YOUR OBJECTIVE: Write each entry down again precisely, skipping nothing.

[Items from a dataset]
□ □ □
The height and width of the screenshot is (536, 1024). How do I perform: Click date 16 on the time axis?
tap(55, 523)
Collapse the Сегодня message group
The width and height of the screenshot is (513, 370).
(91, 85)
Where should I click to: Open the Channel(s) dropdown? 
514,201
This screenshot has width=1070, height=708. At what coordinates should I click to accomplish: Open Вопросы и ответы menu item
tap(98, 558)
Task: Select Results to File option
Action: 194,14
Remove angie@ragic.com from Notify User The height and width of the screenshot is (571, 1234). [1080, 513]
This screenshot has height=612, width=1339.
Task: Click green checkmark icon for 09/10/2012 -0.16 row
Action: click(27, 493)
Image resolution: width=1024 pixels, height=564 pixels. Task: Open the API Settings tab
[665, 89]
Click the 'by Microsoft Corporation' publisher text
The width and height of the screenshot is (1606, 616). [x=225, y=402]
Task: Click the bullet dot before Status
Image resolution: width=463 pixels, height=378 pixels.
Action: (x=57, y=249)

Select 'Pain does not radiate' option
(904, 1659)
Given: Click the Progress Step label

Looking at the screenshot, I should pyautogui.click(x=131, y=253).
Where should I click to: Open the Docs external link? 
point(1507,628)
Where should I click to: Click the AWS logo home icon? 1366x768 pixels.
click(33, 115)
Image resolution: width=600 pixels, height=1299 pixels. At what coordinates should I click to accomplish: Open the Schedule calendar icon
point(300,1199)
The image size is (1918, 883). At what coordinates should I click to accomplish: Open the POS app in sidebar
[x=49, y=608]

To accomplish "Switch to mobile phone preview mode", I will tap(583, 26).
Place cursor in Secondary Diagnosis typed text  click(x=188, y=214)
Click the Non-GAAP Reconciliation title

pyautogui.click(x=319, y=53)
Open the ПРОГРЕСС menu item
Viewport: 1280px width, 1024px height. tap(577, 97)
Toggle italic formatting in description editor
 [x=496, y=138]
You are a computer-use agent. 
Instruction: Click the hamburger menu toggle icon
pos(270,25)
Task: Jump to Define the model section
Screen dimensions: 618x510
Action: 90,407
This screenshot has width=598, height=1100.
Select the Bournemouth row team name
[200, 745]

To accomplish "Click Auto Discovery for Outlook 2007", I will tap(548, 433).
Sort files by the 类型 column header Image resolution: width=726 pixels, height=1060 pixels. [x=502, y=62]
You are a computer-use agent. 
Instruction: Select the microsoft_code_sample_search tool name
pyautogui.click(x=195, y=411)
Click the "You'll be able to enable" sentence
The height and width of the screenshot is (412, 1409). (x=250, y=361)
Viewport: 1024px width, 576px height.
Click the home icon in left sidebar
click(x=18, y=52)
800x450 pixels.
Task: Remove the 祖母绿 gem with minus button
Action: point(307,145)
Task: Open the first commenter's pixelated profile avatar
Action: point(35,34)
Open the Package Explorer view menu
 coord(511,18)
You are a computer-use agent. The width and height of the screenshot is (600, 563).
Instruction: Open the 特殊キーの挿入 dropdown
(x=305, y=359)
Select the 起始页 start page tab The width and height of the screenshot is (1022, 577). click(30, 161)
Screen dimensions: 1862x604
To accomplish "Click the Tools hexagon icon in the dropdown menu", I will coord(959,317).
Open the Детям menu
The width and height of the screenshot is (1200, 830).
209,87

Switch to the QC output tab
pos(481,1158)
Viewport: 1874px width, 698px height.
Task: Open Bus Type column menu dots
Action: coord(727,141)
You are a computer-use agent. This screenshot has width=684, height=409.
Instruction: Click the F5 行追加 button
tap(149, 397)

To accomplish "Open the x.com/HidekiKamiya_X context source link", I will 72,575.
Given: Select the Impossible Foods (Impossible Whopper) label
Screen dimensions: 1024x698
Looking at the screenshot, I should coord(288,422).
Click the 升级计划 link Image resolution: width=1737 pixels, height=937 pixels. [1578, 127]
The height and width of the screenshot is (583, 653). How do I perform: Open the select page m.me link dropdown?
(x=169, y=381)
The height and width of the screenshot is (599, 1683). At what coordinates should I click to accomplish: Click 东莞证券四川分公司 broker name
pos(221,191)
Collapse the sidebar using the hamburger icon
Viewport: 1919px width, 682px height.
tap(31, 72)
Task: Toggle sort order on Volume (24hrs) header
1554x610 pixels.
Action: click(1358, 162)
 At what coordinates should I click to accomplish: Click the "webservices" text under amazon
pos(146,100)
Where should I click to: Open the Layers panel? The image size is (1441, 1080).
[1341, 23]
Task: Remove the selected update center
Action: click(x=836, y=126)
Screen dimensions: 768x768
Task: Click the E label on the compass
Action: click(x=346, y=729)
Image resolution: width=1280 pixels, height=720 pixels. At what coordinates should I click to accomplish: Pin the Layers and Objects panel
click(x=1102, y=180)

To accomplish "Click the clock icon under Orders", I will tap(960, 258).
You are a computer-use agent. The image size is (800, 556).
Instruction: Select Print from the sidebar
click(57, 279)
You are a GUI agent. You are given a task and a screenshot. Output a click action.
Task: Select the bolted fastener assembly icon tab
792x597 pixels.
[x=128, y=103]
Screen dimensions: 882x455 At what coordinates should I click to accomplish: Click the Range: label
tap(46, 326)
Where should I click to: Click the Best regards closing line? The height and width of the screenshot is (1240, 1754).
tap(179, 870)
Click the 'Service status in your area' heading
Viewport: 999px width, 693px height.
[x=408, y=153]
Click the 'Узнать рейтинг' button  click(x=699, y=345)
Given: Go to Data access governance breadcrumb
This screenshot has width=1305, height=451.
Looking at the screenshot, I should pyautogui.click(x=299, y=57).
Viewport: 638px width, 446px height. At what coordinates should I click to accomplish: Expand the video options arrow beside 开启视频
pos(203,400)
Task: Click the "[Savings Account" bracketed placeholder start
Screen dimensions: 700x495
□ □ □
EXPECTED ANSWER:
The height and width of the screenshot is (536, 1024). How do I perform: Click date 16 on the time axis?
tap(55, 523)
Collapse the Сегодня message group
The width and height of the screenshot is (513, 370).
(91, 85)
Where should I click to: Open the Channel(s) dropdown? 
514,201
This screenshot has width=1070, height=708. At what coordinates should I click to accomplish: Open Вопросы и ответы menu item
tap(98, 558)
Task: Select Results to File option
Action: 194,14
Remove angie@ragic.com from Notify User The height and width of the screenshot is (571, 1234). [1080, 513]
This screenshot has height=612, width=1339.
Task: Click green checkmark icon for 09/10/2012 -0.16 row
Action: click(27, 493)
Image resolution: width=1024 pixels, height=564 pixels. Task: Open the API Settings tab
[665, 89]
Click the 'by Microsoft Corporation' publisher text
The width and height of the screenshot is (1606, 616). [x=225, y=402]
Task: Click the bullet dot before Status
Image resolution: width=463 pixels, height=378 pixels.
Action: (x=57, y=249)

Select 'Pain does not radiate' option
(904, 1659)
Given: Click the Progress Step label

Looking at the screenshot, I should pyautogui.click(x=131, y=253).
Where should I click to: Open the Docs external link? 
point(1507,628)
Where should I click to: Click the AWS logo home icon? 1366x768 pixels.
click(33, 115)
Image resolution: width=600 pixels, height=1299 pixels. At what coordinates should I click to accomplish: Open the Schedule calendar icon
point(300,1199)
The image size is (1918, 883). At what coordinates should I click to accomplish: Open the POS app in sidebar
[x=49, y=608]

To accomplish "Switch to mobile phone preview mode", I will tap(583, 26).
Place cursor in Secondary Diagnosis typed text  click(x=188, y=214)
Click the Non-GAAP Reconciliation title

pyautogui.click(x=319, y=53)
Open the ПРОГРЕСС menu item
Viewport: 1280px width, 1024px height. tap(577, 97)
Toggle italic formatting in description editor
 [x=496, y=138]
You are a computer-use agent. 
Instruction: Click the hamburger menu toggle icon
pos(270,25)
Task: Jump to Define the model section
Screen dimensions: 618x510
Action: 90,407
This screenshot has width=598, height=1100.
Select the Bournemouth row team name
[200, 745]

To accomplish "Click Auto Discovery for Outlook 2007", I will tap(548, 433).
Sort files by the 类型 column header Image resolution: width=726 pixels, height=1060 pixels. [x=502, y=62]
You are a computer-use agent. 
Instruction: Select the microsoft_code_sample_search tool name
pyautogui.click(x=195, y=411)
Click the "You'll be able to enable" sentence
The height and width of the screenshot is (412, 1409). (x=250, y=361)
Viewport: 1024px width, 576px height.
Click the home icon in left sidebar
click(x=18, y=52)
800x450 pixels.
Task: Remove the 祖母绿 gem with minus button
Action: point(307,145)
Task: Open the first commenter's pixelated profile avatar
Action: point(35,34)
Open the Package Explorer view menu
 coord(511,18)
You are a computer-use agent. The width and height of the screenshot is (600, 563).
Instruction: Open the 特殊キーの挿入 dropdown
(x=305, y=359)
Select the 起始页 start page tab The width and height of the screenshot is (1022, 577). click(30, 161)
Screen dimensions: 1862x604
To accomplish "Click the Tools hexagon icon in the dropdown menu", I will coord(959,317).
Open the Детям menu
The width and height of the screenshot is (1200, 830).
209,87

Switch to the QC output tab
pos(481,1158)
Viewport: 1874px width, 698px height.
Task: Open Bus Type column menu dots
Action: coord(727,141)
You are a computer-use agent. This screenshot has width=684, height=409.
Instruction: Click the F5 行追加 button
tap(149, 397)

To accomplish "Open the x.com/HidekiKamiya_X context source link", I will 72,575.
Given: Select the Impossible Foods (Impossible Whopper) label
Screen dimensions: 1024x698
Looking at the screenshot, I should coord(288,422).
Click the 升级计划 link Image resolution: width=1737 pixels, height=937 pixels. [1578, 127]
The height and width of the screenshot is (583, 653). How do I perform: Open the select page m.me link dropdown?
(x=169, y=381)
The height and width of the screenshot is (599, 1683). At what coordinates should I click to accomplish: Click 东莞证券四川分公司 broker name
pos(221,191)
Collapse the sidebar using the hamburger icon
Viewport: 1919px width, 682px height.
tap(31, 72)
Task: Toggle sort order on Volume (24hrs) header
1554x610 pixels.
Action: click(1358, 162)
 At what coordinates should I click to accomplish: Click the "webservices" text under amazon
pos(146,100)
Where should I click to: Open the Layers panel? The image size is (1441, 1080).
[1341, 23]
Task: Remove the selected update center
Action: click(x=836, y=126)
Screen dimensions: 768x768
Task: Click the E label on the compass
Action: click(x=346, y=729)
Image resolution: width=1280 pixels, height=720 pixels. At what coordinates should I click to accomplish: Pin the Layers and Objects panel
click(x=1102, y=180)

To accomplish "Click the clock icon under Orders", I will tap(960, 258).
You are a computer-use agent. The image size is (800, 556).
Instruction: Select Print from the sidebar
click(57, 279)
You are a GUI agent. You are given a task and a screenshot. Output a click action.
Task: Select the bolted fastener assembly icon tab
792x597 pixels.
[x=128, y=103]
Screen dimensions: 882x455 At what coordinates should I click to accomplish: Click the Range: label
tap(46, 326)
Where should I click to: Click the Best regards closing line? The height and width of the screenshot is (1240, 1754).
tap(179, 870)
Click the 'Service status in your area' heading
Viewport: 999px width, 693px height.
[x=408, y=153]
Click the 'Узнать рейтинг' button  click(x=699, y=345)
Given: Go to Data access governance breadcrumb
This screenshot has width=1305, height=451.
Looking at the screenshot, I should pyautogui.click(x=299, y=57).
Viewport: 638px width, 446px height. At what coordinates should I click to accomplish: Expand the video options arrow beside 开启视频
pos(203,400)
Task: Click the "[Savings Account" bracketed placeholder start
Screen dimensions: 700x495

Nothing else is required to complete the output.